Blog Post 7 :)

Online Link:

Museum Label: This document is a receipt for the purchase of a slave in Essex County, Virginia. This transaction occurred in 1826 and the slave was purchased by the head of the Rouzze family plantation, Edward Rouzee, in regard to the death of the slave’s former master Mr. James Thomas. This receipt also describes that this slave was purchased for four dollars and fifty cents  which is equivalent to about one hundred dollars today.

I picked this historical piece because it is so crazy to me how a person how a person once had value as an item that could be purchased and sold. Of course I knew that slaves were purchased and traded, but seeing an actual receipt for a human being shocks me and affirms even further what I already knew was true. Another interesting detail about this document is that it shows how much a slave was worth during the 1820s which is not highlighted too much in history classes.
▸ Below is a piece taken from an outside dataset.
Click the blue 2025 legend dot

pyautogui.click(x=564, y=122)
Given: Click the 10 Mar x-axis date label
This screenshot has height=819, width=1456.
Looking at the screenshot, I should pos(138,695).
After learning some inflation history and researching, I learned that four dollars and fifty cents is equal to one hundred dollars on the present-day scale.
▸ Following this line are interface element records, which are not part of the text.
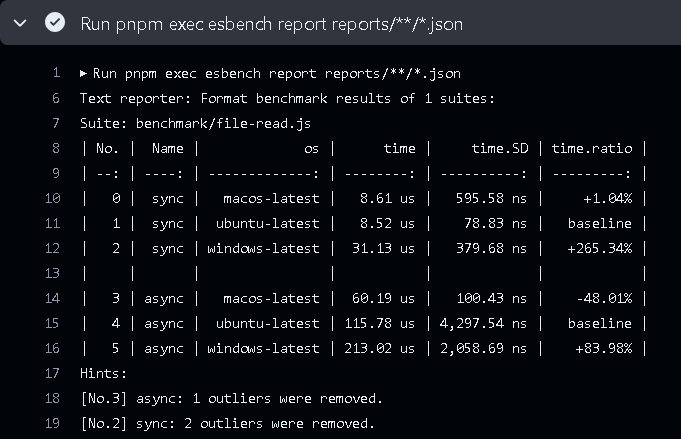
Task: Click line number 15 for ubuntu async row
Action: (53, 323)
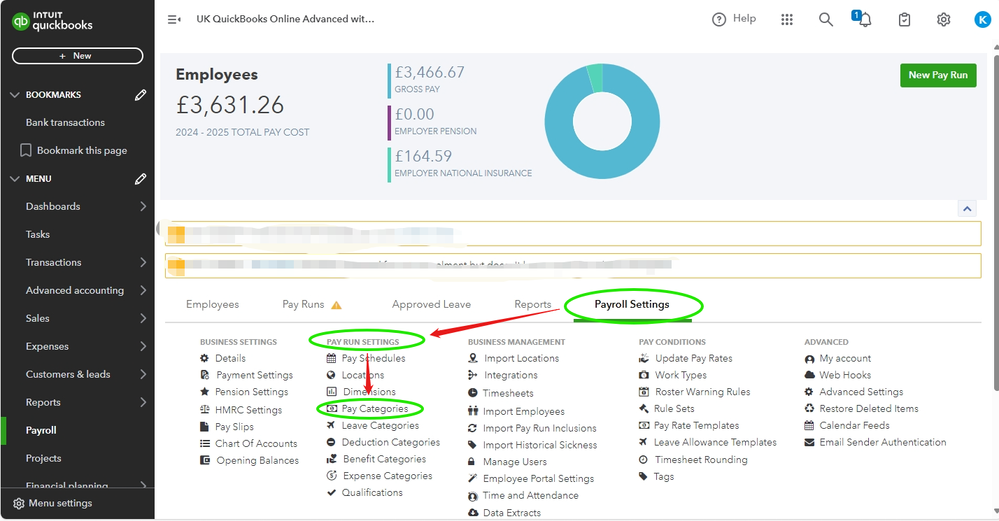Click the search magnifier icon
999x521 pixels.
click(826, 20)
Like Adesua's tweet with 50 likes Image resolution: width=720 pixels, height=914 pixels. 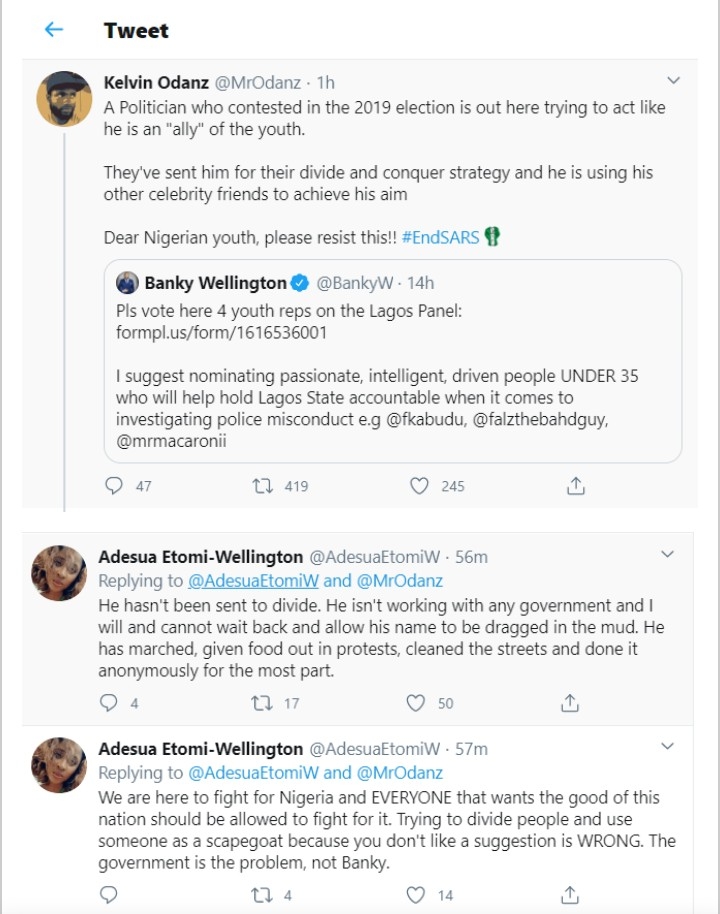click(x=416, y=703)
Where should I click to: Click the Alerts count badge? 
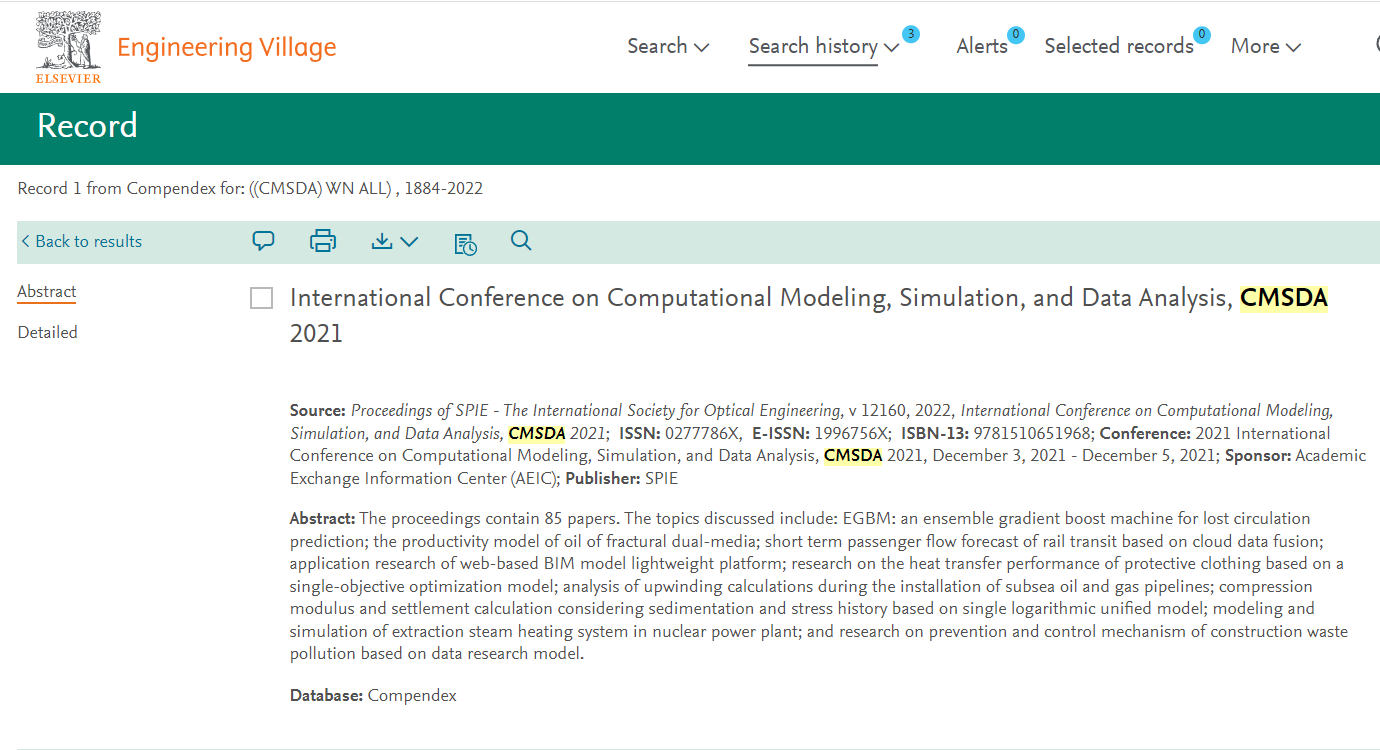[1015, 35]
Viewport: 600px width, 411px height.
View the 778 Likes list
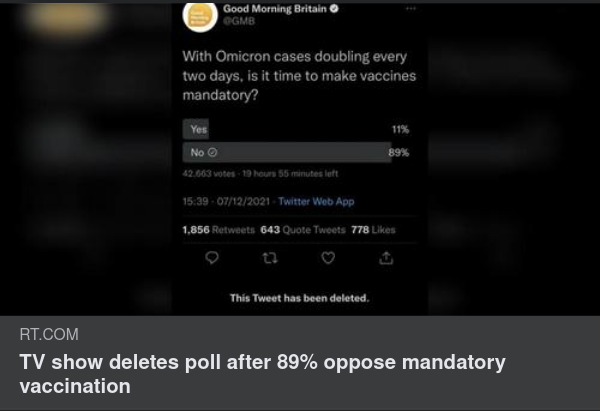pos(374,230)
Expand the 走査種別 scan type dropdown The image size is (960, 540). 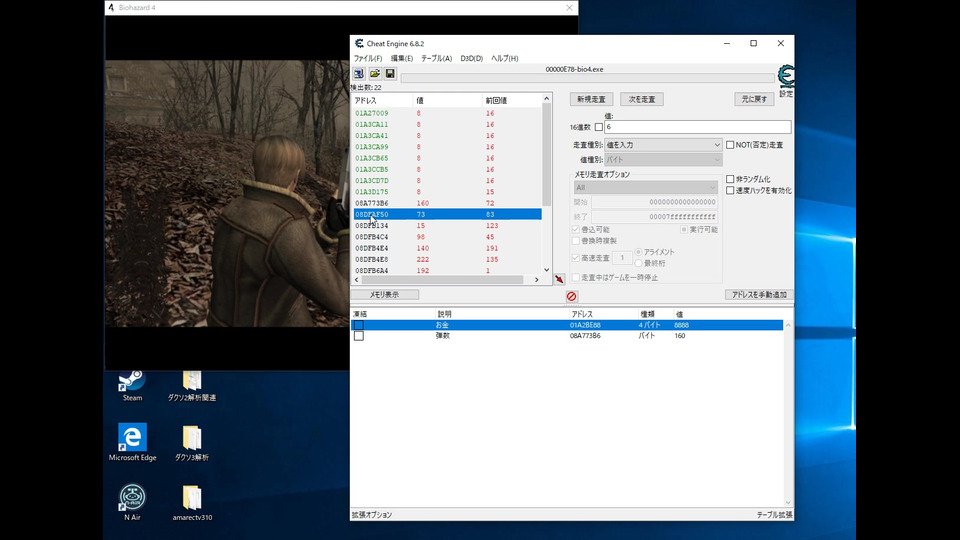[661, 145]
I think this document is significant because it shows just how real and normalized slavery was. Again, we all know that slavery happened, but seeing documents such as this receipt shows how twisted American minds were. This document shows just how normal selling people as property was, it was not seen as racist or hateful but as a way of life. When we see receipts nowadays it’s for products we buy at the grocery store or mall and that is exactly how human beings were seen just over one hundred years ago, as items made to be sold for profit and used for personal gain.

It is truly amazing how documents like this were found and able to be preserved in museums because documents, especially receipts, are often thrown away. It is important for products of history to be analyzed and kept in museums because people can continue to learn new things everyday. By going to museums, digitally or in person, and looking at documents that we are not shown to us in schools, we can learn more about why certain subjects are sensitive and deserve to be talked about more.
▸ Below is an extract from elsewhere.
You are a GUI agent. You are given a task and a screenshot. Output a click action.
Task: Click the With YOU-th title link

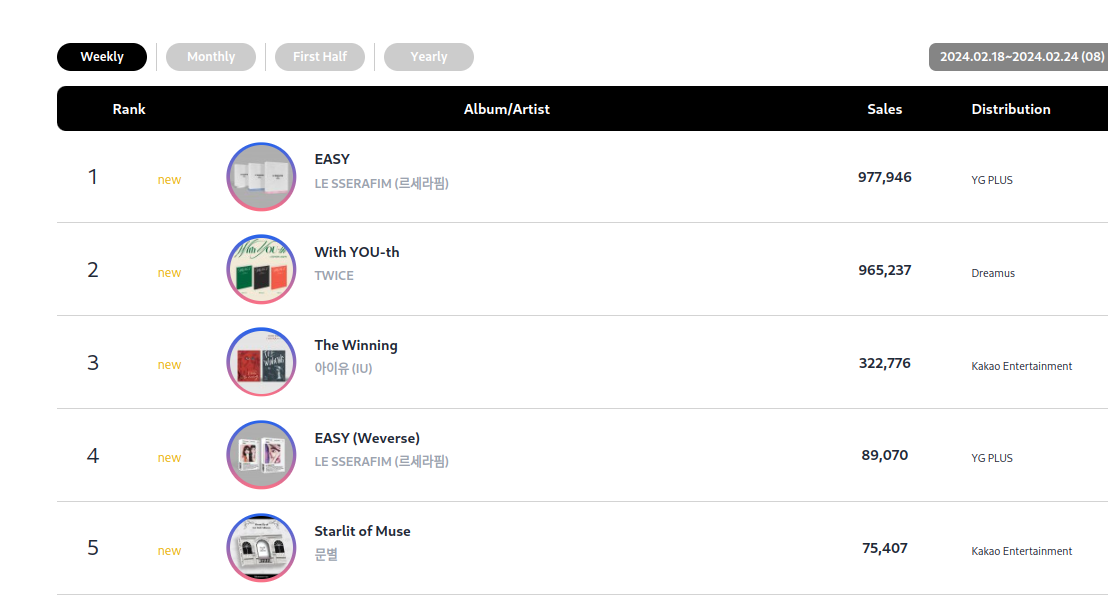point(357,252)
2 thoughts on “Blog Post 7 :)

  1. This is a well-worded object label for this receipt of sale and I enjoyed learning more about your thoughts on this piece and its historical significance. I completely agree that it feels troubling to see a tangible “bill of sale”– we can talk about receipts all day long, but to see it digitally or in person creates a deeper sense of empathy. It was a normal staple of the American economy, as you point out. The preservation and display of historical objects ( responsibly and ethically) is so important and creates a significant need for museums!

  2. Your chosen object for the Museum label is very interesting and at the same time unfortunate to realise the brutal economy of the United States back in the 19th century. As you mentioned, we all know that the slaves were a huge part of the economy and treated as property when sometimes bank also provided loans to owners of the slaves treating them as a property for security. It is really fascinating to come across the document that legalised the transaction for the purchase and sale of a slave who was apparently only a hundred dollars as of today. Again, the label just seems about perfect for the object and its brief description to be displayed in a museum.